Among the voracious new appetites stimulated by China’s growth was the appetite for contemporary art. Animal-based art, meanwhile, seems to fit a certain hunger for spectacle and novelty, one that was fed as much by the foreign art market and institutions as by endemic Chinese tastes. (The white guy in the background of the Dogs That Cannot Touch Each Other video posted online is Uli Sigg, the famous Swiss collector of Chinese art.)
Second, it bears mentioning that whatever the conception of animal rights was in China, such extreme acts were always controversial in China. That has to be part of their context too. When the artist Zhu Yu, for instance, performed open heart surgery on a pig as a performance art piece called Happy Easter (2001), accidentally killing it, the local papers blared headlines like, “Is It Art or Is It Murder?”
This outré genre of art is generally understood as a product of a moment which also included a context of zero political freedom of expression.
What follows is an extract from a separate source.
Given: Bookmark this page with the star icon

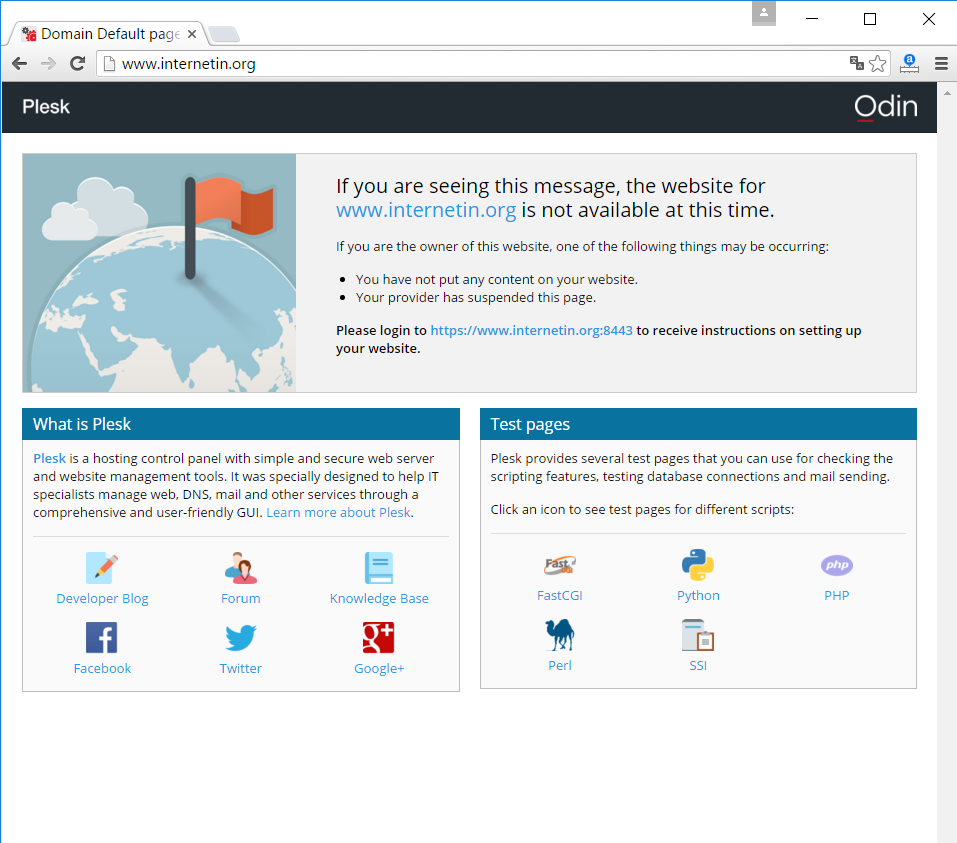Looking at the screenshot, I should [878, 64].

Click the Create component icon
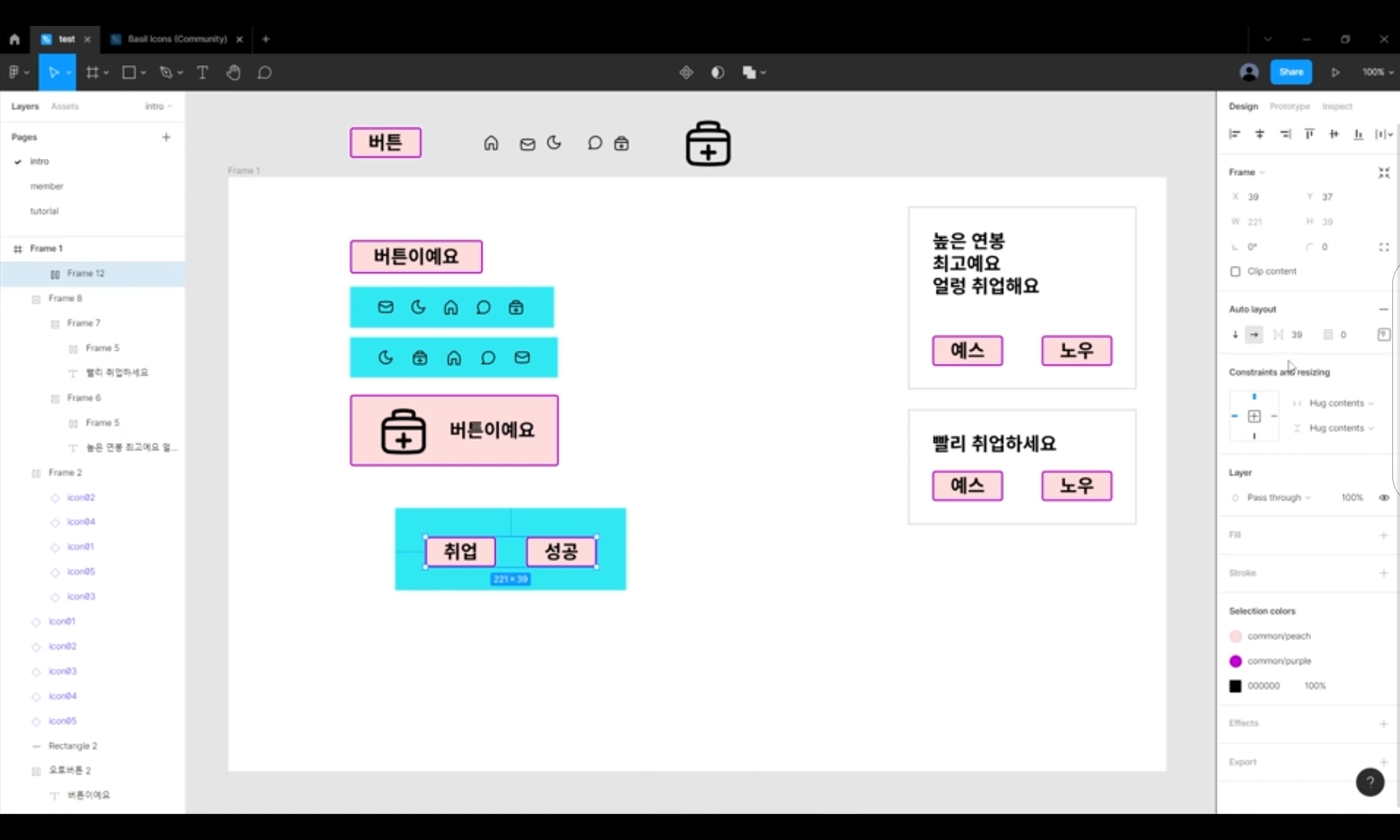686,72
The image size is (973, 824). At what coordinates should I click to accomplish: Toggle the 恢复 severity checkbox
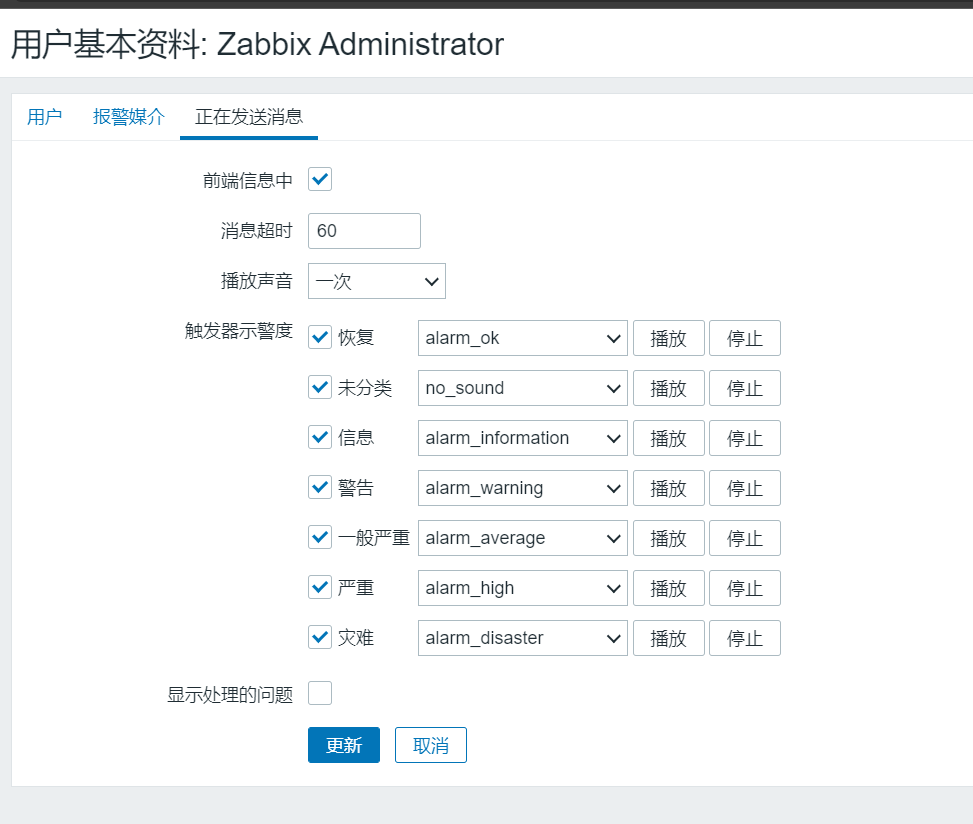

Critics, both inside and outside of China, have often read the nihilistic extremes of Chinese performance and performance-installation from this period as morbid symptoms of a society wrenched by stunning change combined with a lack of any sense of political control. Artists put extreme emphasis on symbolizing their command over their intimate environment, leading to all matter of shocking acts.
Indeed, so extreme was this impulse that criticism built to actual government censure. Early in the new millennium, the controversies over the “violent tendency” in Chinese art escalated to such an extent that in April 2001, China’s Department of Cultural Affairs issued a policy notice that “sternly prohibits the performance and display of bloody, violent, obscene settings or materials in the name of art.” Among those implicitly targeted, Cheng writes, was the “younger generation of the so-called ‘Beijing shockers,’ also known as the ‘cadaver school.’ Sun and Peng belong to the latter group.”
The anti-Guggenheim animal-rights campaign, in other words, echoes the Chinese Communist Party here—which is, I imagine, why an artist such as Ai Weiwei, who was himself a target of the 2001 policy notice, takes such offense at the removal of the works.
The issues raised by this video and the controversy are very intricate. They bear on how we see this time period and how we view museums themselves—are they just a place for entertainment that should only present things that are lovely or morally agreeable, or does a show like “Theater of the World” also represent a historical examination of another culture and another time? If so, how do you judge that history? Even if aspects of it are deeply troubling or repugnant, should they be presented if they were important?
What is certain is that instead of being an occasion to understand the intricacies of this period in China, the way this controversy has exploded has now projected an incendiary stereotype deep into the public mind.
Just as a point of reference, a decade ago, the show’s curator, Alexandra Munroe, set an attendance record for the Guggenheim with her spectacular exhibition of Chinese artist Cai Guo-Qiang. It attracted 344,389 visitors.
By comparison, almost 750,000 people signed the Change.org petition calling for the removal of the works in “Theater of the World.”
In effect, the controversy represents the biggest audience that this show will ever have, the point of the public’s maximum need to understand. In that hour, the museum has been unable to educate or illuminate the public. And that fact does not bode well for museums in general in the present.